Tú eres un tarambana, mi querido. Pero también eres un buen hombre. Haz que no sufran Rafael, las cosas no son a cualquier precio, sino como deben ser. Sé el mejor amigo de ambas y no el peor de sus compañeros. Con el tiempo, ambas lo sabrán apreciar, ya verás.
Notas que me he puesto grave. Pues ya basta. Acabo de tirar al suelo el cenicero que desbordaba de colillas. ¡Qué horror!, ha quedado todo hecho un desastre. Voy a limpiarlo… no, mejor después.

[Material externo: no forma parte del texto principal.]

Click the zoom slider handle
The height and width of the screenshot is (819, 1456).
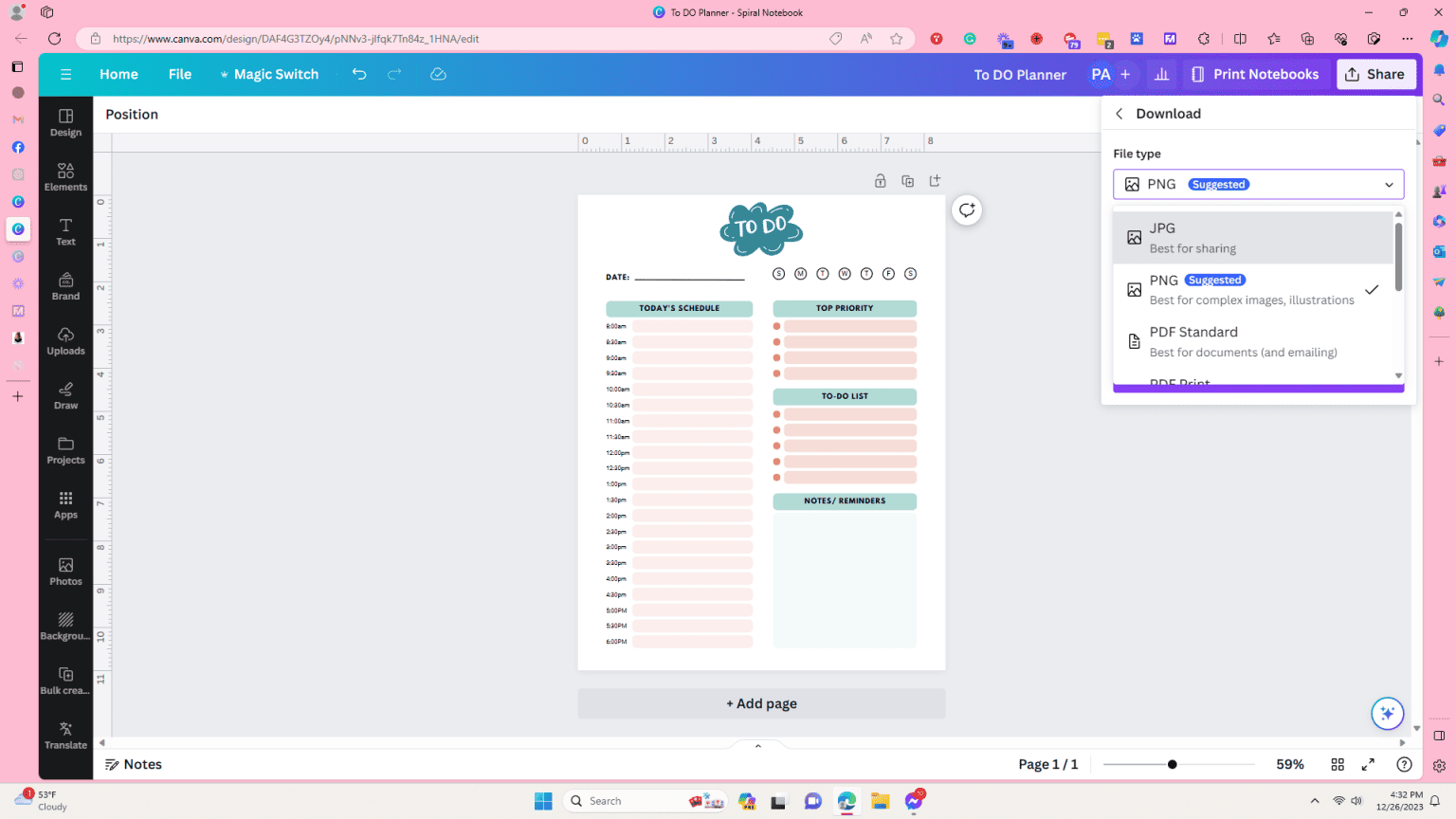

¿Qué te parece si te vienes unos días a casa aprovechando el fin de año? Ven con Consuelo y también con Soledad. Compartamos juntos el momento sublime de encausar esta relación tan particular que a todos nos convoca. Convirtamos la indignidad del engaño en el virtuosismo perenne de la amistad más entrañable. Seamos todos para uno y uno para todos, del mismo modo que Dumas juramentó por siempre y para siempre a los hidalgos Mosqueteros, en ese caso singular donde tres, en definitiva, siempre eran cuatro… ¡cómo nosotros!
Ay, mi querido, hasta aquí llego. Y te confieso que no te he llamado porque de ese modo te obligo a venir “para ponerle fin a tu condena”.
Mira que ya estoy esperando. Besos del corazón.
Manuel J
PD: ¿“Creéis vos” que yo podría encajar en el convento? ¡Ni que lo digas! ¡Cómo te quiero, bribón! Me voy a barrer este chiquero y a contar las horas que faltan hasta que lleguen por aquí.